Types of technology that are being used in reducing medication errors in healthcare organizations

EMR- Electronic Medical Record

Computerized physician order entry

Computerized identifiers such as bar coding of patient wrist bands, lab tests, and medications

Computerized pumps

Automated dispensing cabinets/drug dispensing robots

Medication errors occur for a variety of reasons. For example, miscommunication of drug orders can involve poor handwriting, confusion between drugs with similar names, poor packaging design, and confusion of metric or other dosing units.
Medication errors have been found to be one of the most common causes of medical death, costing the lives of over 7,000 patients each year (Meadows 2003). Many more suffer permanent disability because of medication errors. Yet medication errors are considered the most preventable of all medical errors.
In response to public and professional concerns about medical errors, the Joint Commission of
Accreditation of Healthcare Organizations (JCAHO) revised and added new standards with an emphasis on patient safety. These standards went into effect in July 2001. They address fostering an environment in which patient safety is key and medical errors are analyzed and evaluated for ways to prevent them from recurring. Many organizations, including the National Patient Safety Foundation, the Leapfrog Group, and the Institute for Healthcare Improvement, were formed with the goal of reducing medical error and improving patient safety. Improving the safety of using medication is the third goal by the Joint Commission.

Medication errors are a serious threat to patient safety in both hospitals and in the community. Risk managers are taking a more proactive approach to preventing medication incidents in hospitals.
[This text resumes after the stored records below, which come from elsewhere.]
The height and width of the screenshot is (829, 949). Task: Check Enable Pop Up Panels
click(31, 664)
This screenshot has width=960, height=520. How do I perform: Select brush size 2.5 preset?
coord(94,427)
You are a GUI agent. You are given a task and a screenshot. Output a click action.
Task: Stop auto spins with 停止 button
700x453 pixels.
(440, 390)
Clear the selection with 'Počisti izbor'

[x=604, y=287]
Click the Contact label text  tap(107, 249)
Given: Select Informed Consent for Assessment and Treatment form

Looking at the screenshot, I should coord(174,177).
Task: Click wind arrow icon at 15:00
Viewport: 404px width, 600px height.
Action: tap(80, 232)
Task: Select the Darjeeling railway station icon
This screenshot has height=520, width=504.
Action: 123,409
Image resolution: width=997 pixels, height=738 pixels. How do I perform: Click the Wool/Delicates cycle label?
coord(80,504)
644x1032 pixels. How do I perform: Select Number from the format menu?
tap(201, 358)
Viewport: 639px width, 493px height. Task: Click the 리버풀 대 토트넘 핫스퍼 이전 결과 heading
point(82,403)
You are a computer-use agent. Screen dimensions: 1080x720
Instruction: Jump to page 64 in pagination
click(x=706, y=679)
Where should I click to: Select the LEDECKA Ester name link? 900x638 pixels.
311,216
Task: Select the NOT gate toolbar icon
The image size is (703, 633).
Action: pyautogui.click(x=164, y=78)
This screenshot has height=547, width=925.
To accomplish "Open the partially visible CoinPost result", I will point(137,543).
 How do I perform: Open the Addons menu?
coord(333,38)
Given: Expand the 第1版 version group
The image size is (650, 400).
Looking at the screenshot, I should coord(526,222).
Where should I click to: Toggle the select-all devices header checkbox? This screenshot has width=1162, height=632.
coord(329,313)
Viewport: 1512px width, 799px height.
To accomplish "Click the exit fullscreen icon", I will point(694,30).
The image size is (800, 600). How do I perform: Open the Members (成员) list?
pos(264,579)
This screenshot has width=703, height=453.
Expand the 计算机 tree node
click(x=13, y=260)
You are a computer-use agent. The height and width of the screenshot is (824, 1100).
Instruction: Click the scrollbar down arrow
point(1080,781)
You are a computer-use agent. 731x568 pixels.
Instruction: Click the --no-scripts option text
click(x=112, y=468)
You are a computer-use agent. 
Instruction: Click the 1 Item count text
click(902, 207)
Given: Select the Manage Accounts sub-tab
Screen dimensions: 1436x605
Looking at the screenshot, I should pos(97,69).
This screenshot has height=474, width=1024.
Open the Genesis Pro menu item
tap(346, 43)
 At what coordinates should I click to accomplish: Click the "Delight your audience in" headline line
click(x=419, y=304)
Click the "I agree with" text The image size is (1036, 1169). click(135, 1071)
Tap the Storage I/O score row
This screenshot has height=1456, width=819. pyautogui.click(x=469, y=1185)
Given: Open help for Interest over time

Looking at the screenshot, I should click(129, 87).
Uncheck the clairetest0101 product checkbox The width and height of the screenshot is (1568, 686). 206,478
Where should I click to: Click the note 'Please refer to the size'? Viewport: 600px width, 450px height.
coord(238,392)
Something’s risk managers do in preventing medication errors in a healthcare organization: * Facilitate the creation of an open and non-punitive culture in the organization to encourage error reporting, to ensure learning from error occurs, and ensure improvement needs are identified. * Encourage reporting of "near-misses" to identify areas for improvement before an incident actually occurs. * Coordinate educational sessions for staff to discuss errors and their prevention strategies. * Focus efforts on specific high alert drugs and error-prone situations. References are available which identify these areas. * Perform an objective self-assessment of the hospital's risk for medication errors. * Involved in the review and "root-cause" analysis of medication errors. * Participate and provide input into the development of quality improvement initiatives. * Share error reduction and prevention strategies and other patient safety information with others
One of the recommendations to reduce medication errors and harm is to use the “five rights”: the right patient, the right drug, the right dose, the right route, and the right time. The five rights focus on individual performance and not on human factors and system defects that may make completing the tasks difficult or impossible. These five rights were introduced to improve patient safety in an organization.